April 13, 2008

GET WET

If you ever get a chance to visit Thailand during the New year, it is a trip - but do think about whether you want to get anything done whatsoever before you decide to go.

The Songkran festival is apparently like 4 or 5 days long - I guess it started Saturday, and I think tomorrow is the last day, so that would be four days this year, at any rate. It's the New Year. It's chief characteristics seem to be closed government offices, chalk drawing on faces, and water. Lots and lots and LOTS of water. It is essentially a national waterfight, and if the major center for the celebration is in Chaing Mai, I can't even imagine what it must be like up there, because Bangkok is more than a little damp.

I heard about the water festival from the people in Phuket, and they described it as something that kids do all day, and drunken tourists embrace in the evening, and so I knew that I would get wet and the like. I pictured people with squirtguns shooting one another, maybe some water balloons? I didn't really know.

Oh, no. Maybe kids/backpackers is how they roll in Pattong, but here in Bangkok, everyone is throwing water. Little old ladies have super soakers in their ha
nds, with the full reservoirs strapped to thier backs. There are some food stalls out, but nearly every other street vendor in the city has put away their normal wars, and for now the only things being bought or sold on Khao San Road are water and things to use to hurl that water at others. And there is no such thing as an innocent bystander, as everyone is fair game - walking though the market, you can (and will) get a bucket of ice water poured down your back. Currently, after a brief walk around town, I look as if I went swimming while fully clothed. I had to wring out before I could sit at the computer.

There are dunk stations - kids with huge water barrels to fill their bowls and buckets and guns, and they pelt everyone who walks by. There are masses of guys in the back of open pickups who all have squirt guns, and they spray you from within traffic. People spray cars, they get you as you are going in doors, they pour water on you as you walk away. It's all good natured, but there is no way to be safe. Well, unless you are the uniformed police. They seemed pretty dry.

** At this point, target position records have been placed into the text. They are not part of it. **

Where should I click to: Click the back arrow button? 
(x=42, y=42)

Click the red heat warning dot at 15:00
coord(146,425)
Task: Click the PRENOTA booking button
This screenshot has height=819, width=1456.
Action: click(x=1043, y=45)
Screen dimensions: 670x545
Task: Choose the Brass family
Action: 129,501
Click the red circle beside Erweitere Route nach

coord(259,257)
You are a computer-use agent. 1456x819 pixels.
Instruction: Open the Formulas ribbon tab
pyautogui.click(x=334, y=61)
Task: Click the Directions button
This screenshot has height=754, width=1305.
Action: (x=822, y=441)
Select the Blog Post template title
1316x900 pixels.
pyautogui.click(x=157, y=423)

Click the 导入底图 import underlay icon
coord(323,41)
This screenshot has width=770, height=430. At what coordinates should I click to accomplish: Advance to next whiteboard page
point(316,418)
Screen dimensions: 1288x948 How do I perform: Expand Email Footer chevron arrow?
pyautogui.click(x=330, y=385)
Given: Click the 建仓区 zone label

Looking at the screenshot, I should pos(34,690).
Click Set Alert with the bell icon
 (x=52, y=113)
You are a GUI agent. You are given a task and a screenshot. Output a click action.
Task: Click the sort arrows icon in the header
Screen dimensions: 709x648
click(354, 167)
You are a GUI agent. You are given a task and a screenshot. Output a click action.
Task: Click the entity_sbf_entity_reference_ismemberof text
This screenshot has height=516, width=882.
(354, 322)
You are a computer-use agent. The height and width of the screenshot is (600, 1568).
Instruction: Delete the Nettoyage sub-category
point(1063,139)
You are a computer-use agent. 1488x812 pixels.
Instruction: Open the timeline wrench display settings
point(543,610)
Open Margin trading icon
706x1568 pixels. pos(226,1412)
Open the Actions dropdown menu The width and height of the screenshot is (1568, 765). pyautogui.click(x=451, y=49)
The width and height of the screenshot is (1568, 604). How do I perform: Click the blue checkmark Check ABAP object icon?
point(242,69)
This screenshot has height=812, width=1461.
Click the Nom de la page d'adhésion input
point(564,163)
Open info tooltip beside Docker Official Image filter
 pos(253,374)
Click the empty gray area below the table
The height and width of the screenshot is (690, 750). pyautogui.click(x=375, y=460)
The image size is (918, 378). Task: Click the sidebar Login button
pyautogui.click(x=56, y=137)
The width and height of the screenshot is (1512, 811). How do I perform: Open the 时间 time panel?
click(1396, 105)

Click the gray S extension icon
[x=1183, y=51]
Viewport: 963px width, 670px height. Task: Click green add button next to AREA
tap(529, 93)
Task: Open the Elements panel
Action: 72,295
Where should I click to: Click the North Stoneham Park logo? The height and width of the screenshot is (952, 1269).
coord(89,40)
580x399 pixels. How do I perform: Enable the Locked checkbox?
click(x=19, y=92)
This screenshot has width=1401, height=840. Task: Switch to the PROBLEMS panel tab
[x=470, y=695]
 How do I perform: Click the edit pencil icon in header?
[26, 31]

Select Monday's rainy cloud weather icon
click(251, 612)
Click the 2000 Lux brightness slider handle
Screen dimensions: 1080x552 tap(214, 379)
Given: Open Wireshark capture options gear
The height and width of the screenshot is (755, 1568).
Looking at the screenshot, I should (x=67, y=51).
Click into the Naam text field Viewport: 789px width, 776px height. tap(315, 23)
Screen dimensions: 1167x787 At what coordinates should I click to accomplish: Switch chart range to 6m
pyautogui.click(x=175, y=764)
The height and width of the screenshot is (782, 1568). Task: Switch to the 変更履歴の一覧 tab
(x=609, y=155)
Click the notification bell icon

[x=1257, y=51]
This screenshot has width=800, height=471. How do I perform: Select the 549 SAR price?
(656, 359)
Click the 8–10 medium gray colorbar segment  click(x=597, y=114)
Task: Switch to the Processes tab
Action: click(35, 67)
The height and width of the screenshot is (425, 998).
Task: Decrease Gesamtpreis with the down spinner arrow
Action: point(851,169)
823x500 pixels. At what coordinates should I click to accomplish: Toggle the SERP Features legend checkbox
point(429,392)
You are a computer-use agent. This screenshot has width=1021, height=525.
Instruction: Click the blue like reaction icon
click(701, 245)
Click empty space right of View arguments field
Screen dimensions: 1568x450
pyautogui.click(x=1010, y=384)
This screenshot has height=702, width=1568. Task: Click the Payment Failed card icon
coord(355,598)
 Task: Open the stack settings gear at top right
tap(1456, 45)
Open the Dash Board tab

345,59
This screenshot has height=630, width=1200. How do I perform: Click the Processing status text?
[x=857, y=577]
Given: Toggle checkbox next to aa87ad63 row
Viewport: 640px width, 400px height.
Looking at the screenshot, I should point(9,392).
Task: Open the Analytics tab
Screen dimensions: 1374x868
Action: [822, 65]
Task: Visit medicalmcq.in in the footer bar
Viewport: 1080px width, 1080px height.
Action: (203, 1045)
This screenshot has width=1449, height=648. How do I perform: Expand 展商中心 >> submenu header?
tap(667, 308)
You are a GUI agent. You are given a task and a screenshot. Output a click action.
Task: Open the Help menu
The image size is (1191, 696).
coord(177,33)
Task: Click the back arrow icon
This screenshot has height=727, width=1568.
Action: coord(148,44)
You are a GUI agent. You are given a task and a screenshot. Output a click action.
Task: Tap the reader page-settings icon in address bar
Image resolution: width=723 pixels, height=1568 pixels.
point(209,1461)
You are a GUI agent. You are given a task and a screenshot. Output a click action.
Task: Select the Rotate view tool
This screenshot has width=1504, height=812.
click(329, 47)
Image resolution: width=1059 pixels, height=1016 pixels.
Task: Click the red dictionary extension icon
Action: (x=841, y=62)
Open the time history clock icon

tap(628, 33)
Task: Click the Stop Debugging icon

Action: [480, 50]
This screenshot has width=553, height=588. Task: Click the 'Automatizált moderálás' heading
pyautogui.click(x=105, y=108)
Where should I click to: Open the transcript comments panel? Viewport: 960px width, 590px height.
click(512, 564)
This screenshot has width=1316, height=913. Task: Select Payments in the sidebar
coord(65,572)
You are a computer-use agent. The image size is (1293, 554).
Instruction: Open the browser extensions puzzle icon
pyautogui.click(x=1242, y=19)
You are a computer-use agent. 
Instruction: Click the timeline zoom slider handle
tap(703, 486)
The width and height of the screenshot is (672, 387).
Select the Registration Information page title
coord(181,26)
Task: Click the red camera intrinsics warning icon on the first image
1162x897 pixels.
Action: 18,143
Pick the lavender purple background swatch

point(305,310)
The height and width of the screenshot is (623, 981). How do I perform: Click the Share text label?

There is also this chalk stuff, which I don't get. They look like Hershey's kisses, and some people draw on their faces, and others mix it with the water and smear it on people as they pass by. Some seem to throw it, this chalk water, but that is apparently generally reserved for serious mutual waterfighters and for cars - no one has thrown the chalk water on me, but I have gotten smeared with it more than once.


What's hilarious to me is that no one can explain why. It's tradition, but there is apparently no reason for the water or the chalk that anyone knows. Just that it's hot here in April, and I gotta say - before too long, you begin to appreciate the ice water, and feel like the people spraying warm water are just being stingy. Today was the first time I've gone for an hour's walk in Thailand and not been hot, too. So while a high-powered soaker at close range can hurt your neck, and while I still don't like the smearing with the chalk (call me a prudish Westerner if you will, but there is something unnerving about strange men walking up to you on the street and touching your face. I can do water fine, but hands off, eh?) overall, it's a pretty fun festival.

1 comment:

Anonymous said...

That sounds like enormous fun! I vote we institute a national waterfight holiday!